THanks, but it's alright - figured it out.

Twenty minutes later - Ha! Fixed it.

----------


## garyp

Use a screwdriver to push down on the plunger and then slide the extractor out sideways. I have a spare new one here if you ever need one.

----------


## NRT

> @NRT
> Well start a thread about anshutz, mauser, sauer, rigby, mannlicher, husquvarna etc. whatever floats your boat. You have read this whole forum haven't you?
> You do realise that most of us on here like or at least appreciate pretty much everything. This one just happens to be about BSA's. If you started one about any of the above you would see similar responses. With the exception of the mauser based rifles, I would suggest there are a bucket load of BSA's so maybe more to pick from?
> Twat. 
>  @Carlsen Highway nice stock on the 303 BTW


Hook line and sinker,

Sent from my TA-1025 using Tapatalk

----------


## Carlsen Highway

What, you came on this thread to troll people? That is not an honourable past time. Your mana is diminished. 
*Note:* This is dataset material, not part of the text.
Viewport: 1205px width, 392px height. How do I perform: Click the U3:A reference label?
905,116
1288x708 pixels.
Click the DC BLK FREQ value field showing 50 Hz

I like Mausers as well. But there are a great many poorly made Mauser rifles out there. You can't beat the featherweight Imperials, Viscounts, Hunters and Majestics for a Nz huntign rifle. Decades ahead of their time, and vastly better made than most American rifles. And I love the Winchester model 70's too. 

That .303 I posted the picture of is a commercial Lee Speed sporting rifle. (Which were made at BSA of course.) It's much better looking in real life than that photo. Ive got a better one somewhere.

----------


## Carlsen Highway

> Use a screwdriver to push down on the plunger and then slide the extractor out sideways. I have a spare new one here if you ever need one.


Thanks Gary,  Now I have fixed it (just needed a minor polish) Hopefully I never need a new one, but I will remember that.

----------


## NRT

> What, you came on this thread to troll people? That is not an honourable past time. Your mana is diminished. 
> 
> I like Mausers as well. But there are a great many poorly made Mauser rifles out there. You can't beat the featherweight Imperials, Viscounts, Hunters and Majestics for a Nz huntign rifle. Decades ahead of their time, and vastly better made than most American rifles. And I love the Winchester model 70's too. 
> 
> That .303 I posted the picture of is a commercial Lee Speed sporting rifle. (Which were made at BSA of course.) It's much better looking in real life than that photo. Ive got a better one somewhere.


I wouldn't say troll James more wind=up ,next time I see you at work we can merrily discuss the wonderful BSA firearm factory lol

Sent from my TA-1025 using Tapatalk

----------


## Carlsen Highway

LOL

----------


## csmiffy

> Hook line and sinker,
> 
> Sent from my TA-1025 using Tapatalk


Yup I was right- a twat

----------


## feratox

I have a CF2 that I am using the action for a project. Can anyone tell me if the trigger guard plate is supposed to be flat or have a slight curve. 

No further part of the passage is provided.